“A última vez que comi carne já tem mais de um mês. Foi quando ajudei a tirar o couro de uma vaca”.
Em Senador Elói de Souza, município do Rio Grande do Norte em estado de calamidade pública pela seca, Adailton Oliveira lembra, emocionado, que o animal agonizava de fraqueza, faminto, e foi abatido pelo dono.
Os pedaços foram repartidos onde caíram. Adailton, 52, conta que ficou com “a mão”, uma das patas dianteiras. Com a mulher, Sebastiana, fez o pedaço render por 20 dias no fogão à lenha improvisado. Alimentos ali estão contados. Os R$ 170 do Bolsa Família “não dão para nada”, afirma, e o auxílio emergencial da pandemia é passado.“Ao invés de deixar a vaca para urubu e cachorro, a gente tem que comer”, diz o agricultor.
“É isso porque não tem outro jeito. Sem chuva não se planta o que comer e se acabam os animais. Também não existe mais passarinho para desfrutar, e a gente não tem condição de pedir no mercado ‘bota 1 kg de carne com osso’. A gente tem que pegar os bichinhos para fazer a mistura. ”Os relatos sobre a fome na região potiguar se somam aos de outros brasileiros pelo país. Neste ano, ganharam notoriedade imagens de ossos de boi serem disputados por moradores no Rio de Janeiro Janeiro e vendidos como um produto a mais em açougue em Santa Catarina.

### Dados brutos:
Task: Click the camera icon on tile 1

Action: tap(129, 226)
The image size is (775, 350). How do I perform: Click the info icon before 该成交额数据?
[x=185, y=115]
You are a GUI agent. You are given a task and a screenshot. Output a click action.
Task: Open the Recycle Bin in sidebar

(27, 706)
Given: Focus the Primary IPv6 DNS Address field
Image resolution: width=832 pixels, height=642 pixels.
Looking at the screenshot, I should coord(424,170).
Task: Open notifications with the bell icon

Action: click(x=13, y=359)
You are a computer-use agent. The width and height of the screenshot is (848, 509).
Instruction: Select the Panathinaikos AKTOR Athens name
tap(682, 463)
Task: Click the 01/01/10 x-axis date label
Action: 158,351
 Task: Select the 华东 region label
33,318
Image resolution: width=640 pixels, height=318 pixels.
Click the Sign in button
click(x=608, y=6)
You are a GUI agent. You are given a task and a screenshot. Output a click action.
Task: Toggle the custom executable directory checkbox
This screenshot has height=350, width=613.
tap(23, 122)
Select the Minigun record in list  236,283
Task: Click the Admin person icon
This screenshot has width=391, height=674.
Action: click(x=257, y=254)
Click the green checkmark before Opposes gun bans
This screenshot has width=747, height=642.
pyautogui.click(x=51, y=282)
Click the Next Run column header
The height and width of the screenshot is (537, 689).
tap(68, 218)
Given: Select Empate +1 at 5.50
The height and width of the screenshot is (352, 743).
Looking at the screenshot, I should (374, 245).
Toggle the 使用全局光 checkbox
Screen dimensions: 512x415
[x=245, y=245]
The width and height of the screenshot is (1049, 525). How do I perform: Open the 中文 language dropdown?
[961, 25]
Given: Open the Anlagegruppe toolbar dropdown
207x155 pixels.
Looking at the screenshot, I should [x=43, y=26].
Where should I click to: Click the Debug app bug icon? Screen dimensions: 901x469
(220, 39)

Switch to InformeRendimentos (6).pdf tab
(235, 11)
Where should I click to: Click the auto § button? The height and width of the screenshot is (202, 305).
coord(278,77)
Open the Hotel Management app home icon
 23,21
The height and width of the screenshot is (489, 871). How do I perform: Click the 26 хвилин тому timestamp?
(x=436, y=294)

### O que fazer:
Responda com base no texto sobre a fome no Rio Grande do Norte:
1. Em que estado fica o município de Senador Elói de Souza?
2. Por quantos dias Adailton e Sebastiana fizeram o pedaço da vaca render?
3. Qual é o valor que Adailton recebe do Bolsa Família?

### Resultado do exercício:
1. No Rio Grande do Norte.
2. Por 20 dias.
3. R$ 170.